Very interesting article. Perhaps the NSA likes it this way? Perhaps it's “Good enough for government work?” Perhaps nothing serious enough to get our attention has happened yet.
The Heartbleed computer security bug is many things: a catastrophic tech failure, an open invitation to criminal hackers, and yet another reason to upgrade our passwords on dozens of websites. But more than anything else, Heartbleed reveals our neglect of Internet security.
The United States spends more than $50 billion a year on spying and intelligence, while the folks who build important defense software—in this case a program called OpenSSL that ensures that your connection to a website is encrypted—are four core programmers, only one of whom calls it a full-time job.
In a typical year, the foundation that supports OpenSSL receives just $2,000 in donations.
Why I want my Ethical Hackers to program these systems. “What works is not always what's best.”
Introducing AISight: The slightly scary CCTV network completely run by AI
Imagine a major city completely covered by a video surveillance system designed to monitor the every move of its citizens. Now imagine that the system is run by a fast-learning machine intelligence, that's designed to spot crimes before they even happen.
… Behavioral Recognition Systems, Inc. (BRS Labs) is a software development company based out of a nondescript office block in Houston Texas, with the motto: "New World. New security."
Headed by former Secret Service special agent John Frazzini, the company brings a crack team of security gurus to bear on its ambitious artificial intelligence projects.
Sometimes whacking a politician with the proverbial 2X4 will get their attention. (If not, you still got to whack them.) I can't find a link to the bill, yet.
Brazil Passes Trailblazing Internet Privacy Law
Brazil's Congress on Tuesday passed comprehensive legislation on Internet privacy in what some have likened to a web-user's bill of rights, after stunning revelations its own president was targeted by US cyber-snooping.
… Still, Brazilian authorities do not control what happens outside their country; the government-backed law stopped short of requiring companies such as Google and Facebook to store local users' data in Brazilian data centers.
I don't think we reached quite so dismal a conclusion in the last PrivacyFoundation.org seminar, but we did have some real concerns.
Erin McCann reports:
The new 2014 Verizon Data Breach Investigations Report [see yesterday's blog Bob] highlights a concerning carelessness regarding privacy and security, specific to the healthcare industry.

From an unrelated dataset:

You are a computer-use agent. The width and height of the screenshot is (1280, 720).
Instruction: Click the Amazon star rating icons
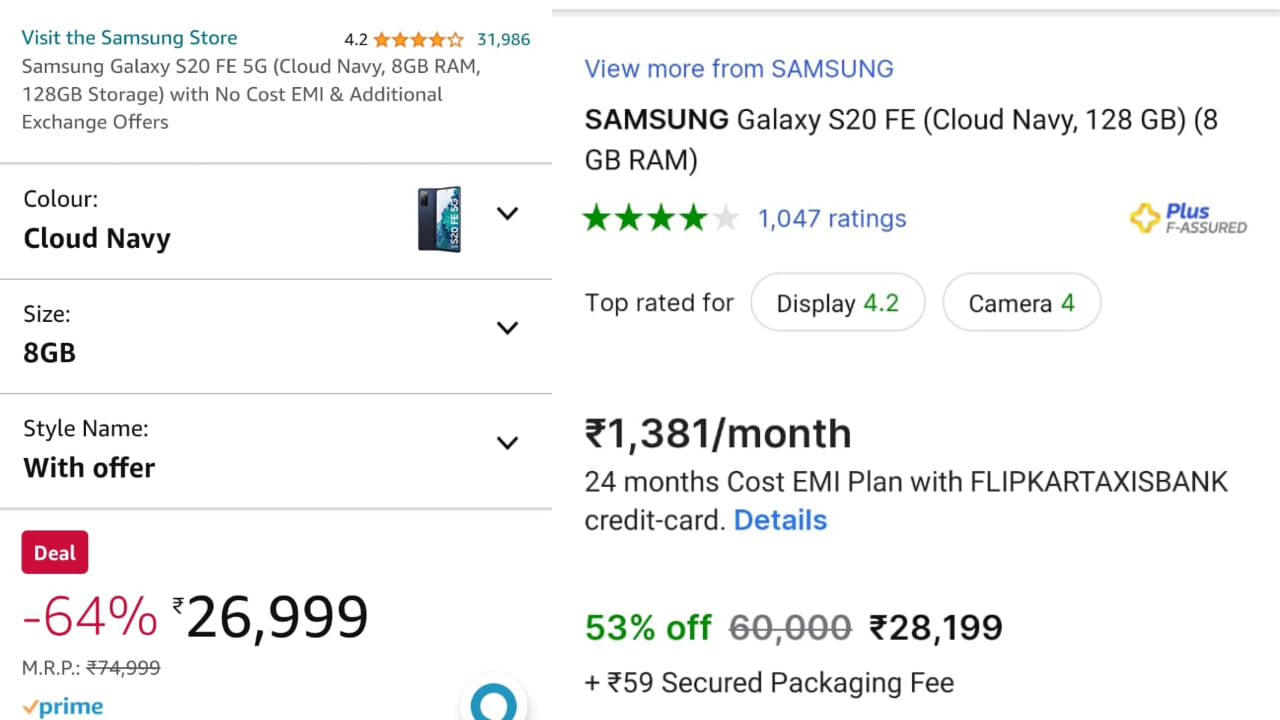pos(418,40)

“They seem to be somewhat behind the curve as far as implementing the kinds of controls we see other industries already implemented,” said Suzanne Widup, senior analyst on the Verizon RISK team, in an interview with Healthcare IT News discussing report findings.
Read more on Healthcare IT News.
(Related) Perhaps the cost of “failure to encrypt” is going up? ($250,000 / 148 = $1,689.19)
QCA Health Plan, Inc., of Arkansas, has agreed to settle potential violations of the Health Insurance Portability and Accountability Act of 1996 (HIPAA) Privacy and Security Rules, agreeing to a $250,000 monetary settlement and to correct deficiencies in its HIPAA compliance program.
… On May 3, 2012, HHS notified QCA of its investigation, which found:
A. QCA did not implement policies and procedures to prevent, detect, contain, and correct security violations, including conducting an accurate and thorough assessment of the potential risks and vulnerabilities to the confidentiality, integrity, and availability of ePHI it held, and implementing security measures sufficient to reduce risks and vulnerabilities to a reasonable and appropriate level to comply with 45 C.F.R. § 164.306 from the compliance date of the Security Rule to June 18, 2012.
B. QCA did not implement physical safeguards for all workstations that access ePHI to restrict access to authorized users on October 8, 2011.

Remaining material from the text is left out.